American Jews have spent generations trying to bring these two adversaries to a peaceful resolution. The push-pull between the Jewish and the American is, in many ways, what lies at the heart of this project, and while I am presenting things in terms of how different generations of Jews relate to Judaism, it could just as easily be read as a study of the effects of Americanization. What I will not call it, however, is a study in American Jewish assimilation, because I strongly resist the idea that what we are seeing is anything as simple as assimilation. American Jews have not become American Protestants, regardless of how many elements of American Protestantism have worked their way into Jewish life and practice.

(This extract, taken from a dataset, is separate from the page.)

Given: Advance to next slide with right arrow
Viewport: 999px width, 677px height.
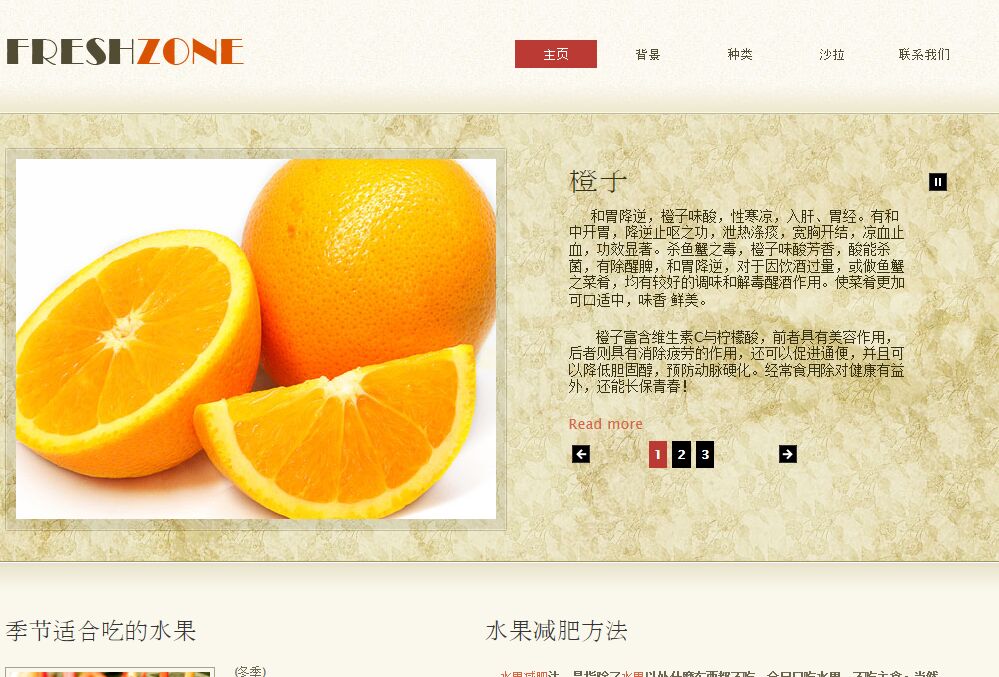Looking at the screenshot, I should pyautogui.click(x=787, y=454).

American Judaism today may not look like American Judaism 150 years ago, but it has not disappeared and I therefore refuse to see this as a story of assimilation. Resistance is not, it turns out, futile. In the following introductory pages I’ll look at how Jewish satire and American Judaism have interacted over the last half a century. Most of the current scholarship on Jewish humor has failed to address this interaction, and much current scholarship on Jewish humor has, in fact, gone
in the wrong direction entirely. My argument is this: World War II was the watershed event that drew a generational line in the sand for American Jewish humorists. Clearly, World War II changed many things for many people, perhaps none more so as a group than Jews.

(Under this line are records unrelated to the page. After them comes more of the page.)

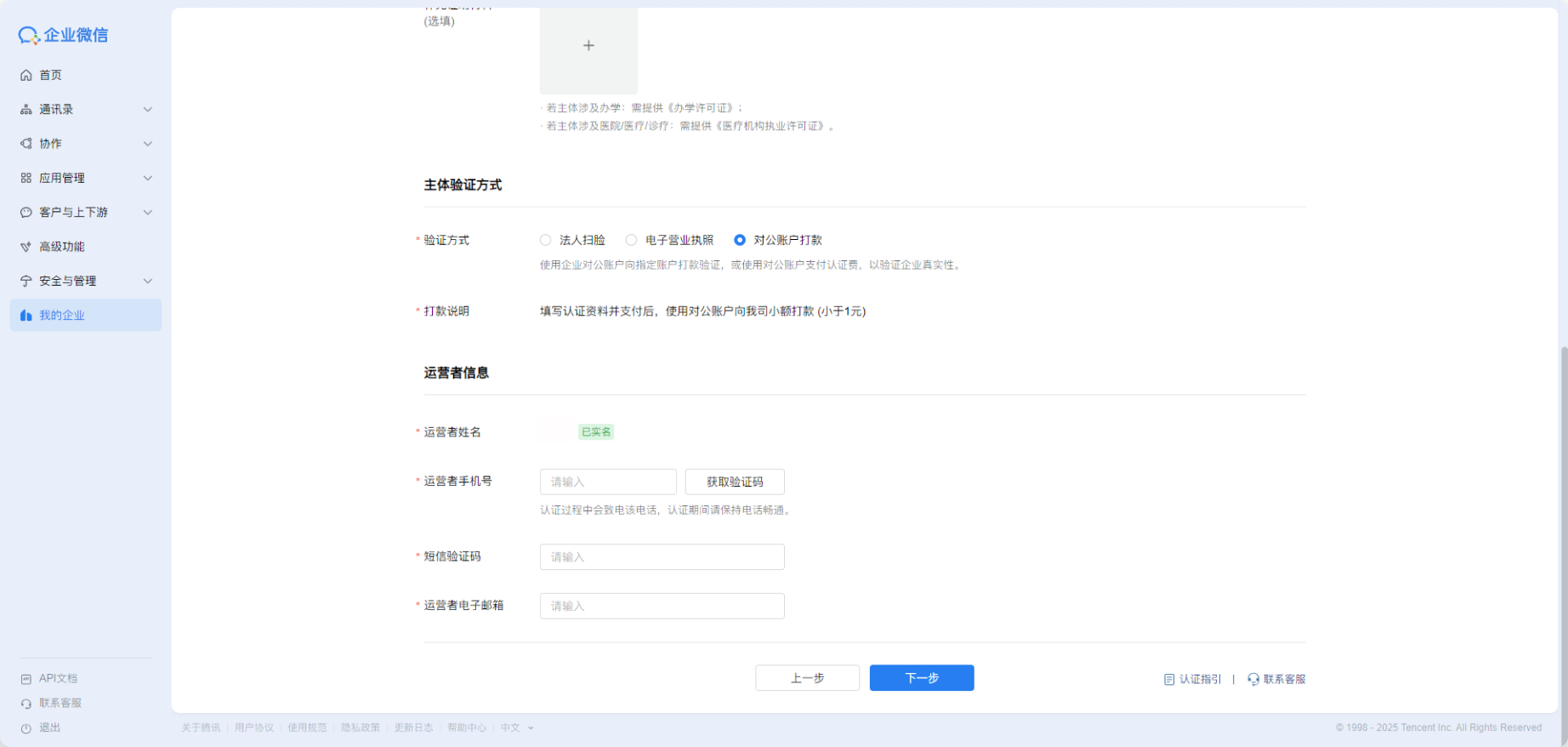Select 对公账户打款 radio option
This screenshot has height=747, width=1568.
tap(740, 241)
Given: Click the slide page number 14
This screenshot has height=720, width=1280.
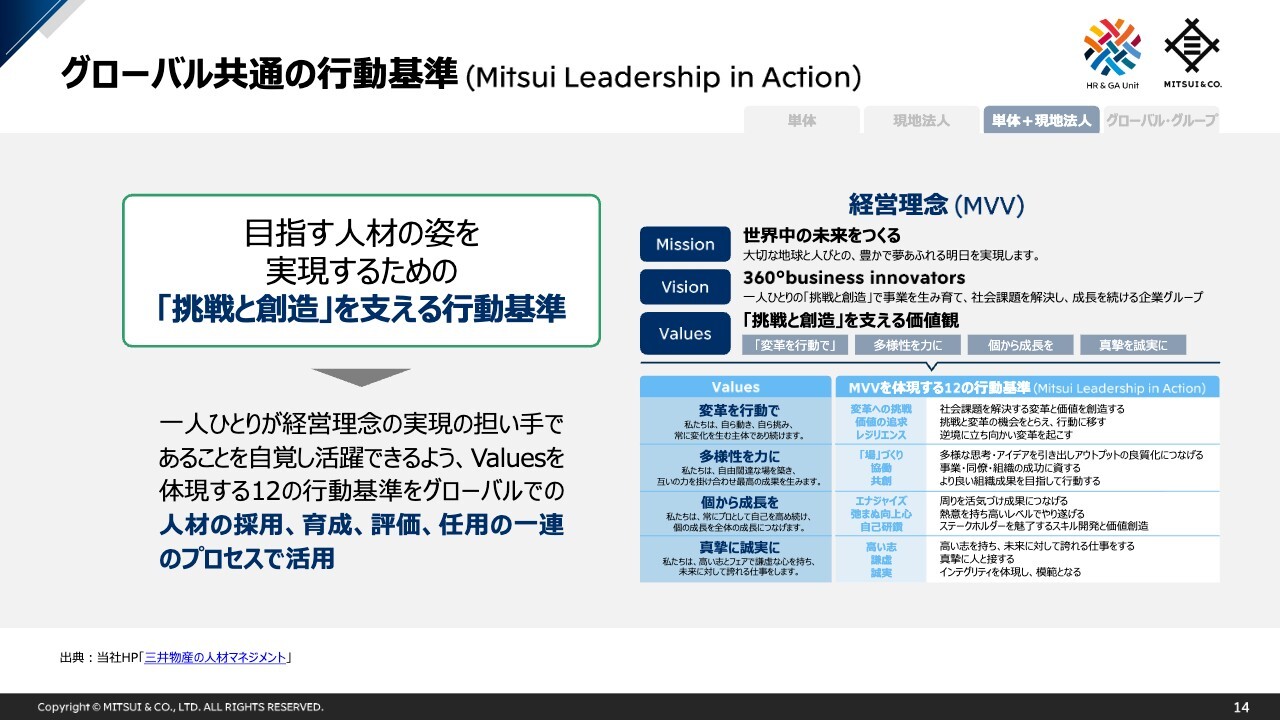Looking at the screenshot, I should [1241, 707].

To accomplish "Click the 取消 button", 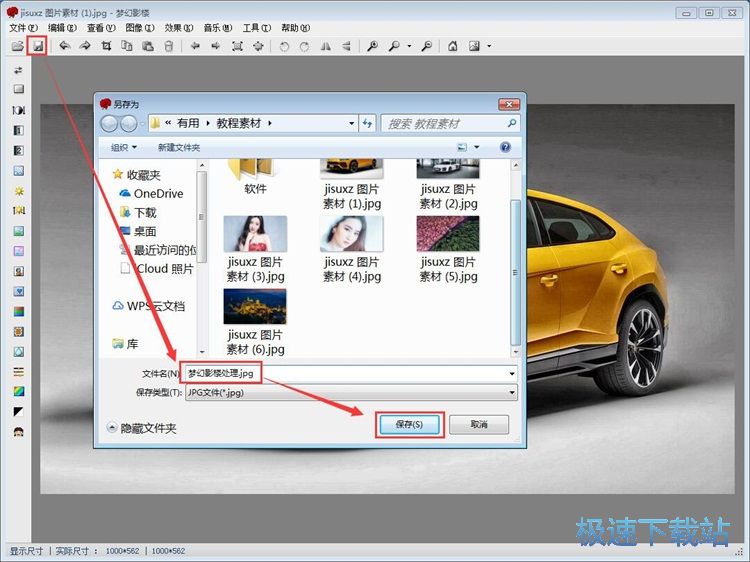I will pos(479,425).
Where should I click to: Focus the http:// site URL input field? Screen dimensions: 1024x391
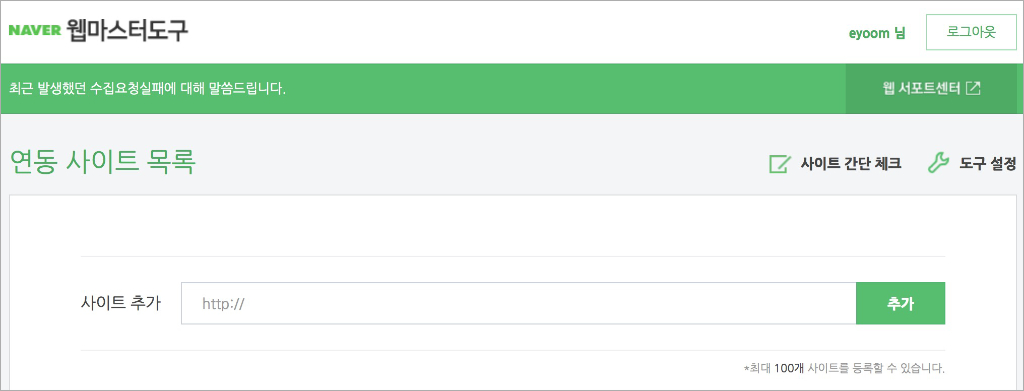[519, 304]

Deborah Dash Moore has written extensively about American Jewish identity during and after the war, and she said, “the mobilization of the United States for war catapulted American Jews into a radically different world from the one they had known. As the world of home receded, their identities shifted from ‘New Yorker’ to ‘American.’ American Jewishness developed legs.” Primarily this shift had to do with the breakdown of the ethnic enclave-type neighborhood, and American Jews buying into the melting pot of the American Dream.
This happened in the decades following the war, as culturally and communally it took time for the full impact of the Nazi genocide to settle over American Jews, many of whom had little direct connection with the war or its victims. Zachary Braiterman argued that the post-Holocaust thought of the 1960s formed “a new theological discourse in which the memory of Auschwitz and the State of Israel virtually displace God and Torah.” The core touchstones of Jewish identity shifted in the 1960s. This influenced the humor of American Jews. Judaism in the postwar years was largely in transition. The late 1940s and especially the 1950s witnessed the great Jewish migration to what sociologists call the “area of third settlement” — the suburbs.
Some of these previously closed communities were allowing Jews and other minorities to buy in for the first time, but in many cases these were brand new neighborhoods and subdivisions, built to capitalize on the postwar increase in American wealth as well as the baby boom. The impact of this social mobility on American Judaism was that it began to resemble what Will Herberg calls “the original moderate Reform program,” even Holocaust, post-Israel world they began to rely more on the idea of “peoplehood.” “What resulted,” Herberg writes, “was substantially similar to moderate Reform, but since it had not come about through direct Reform influence, but rather through the continuing pressure of the American environment, it was not recognized as having any relation to the older Reform idea.”
So while Conservative Judaism may have become the dominant congregational choice, American Jews across national and demographic lines began to adopt aspects of the old Reform model, focusing on the idea of communal identity as a unifying force and downplaying the role of organized religion. The antiestablishment counterculture of the 1960s and 1970s continued to value communal identity over ideology. Religion (including Judaism) was seen as flawed, outdated, or corrupt and therefore needed to be lampooned and shown to be ridiculous whenever possible.
Jewish peoplehood (meaning Jews as a corporate concept), however, had survived so much for so long, and was important, valuable, and worth protecting. The movers and shakers of the counterculture were largely
members of the Baby Boom generation. America went through an intense political and social upheaval, and Judaism was changing in response to those external forces as well as to corresponding internal shifts.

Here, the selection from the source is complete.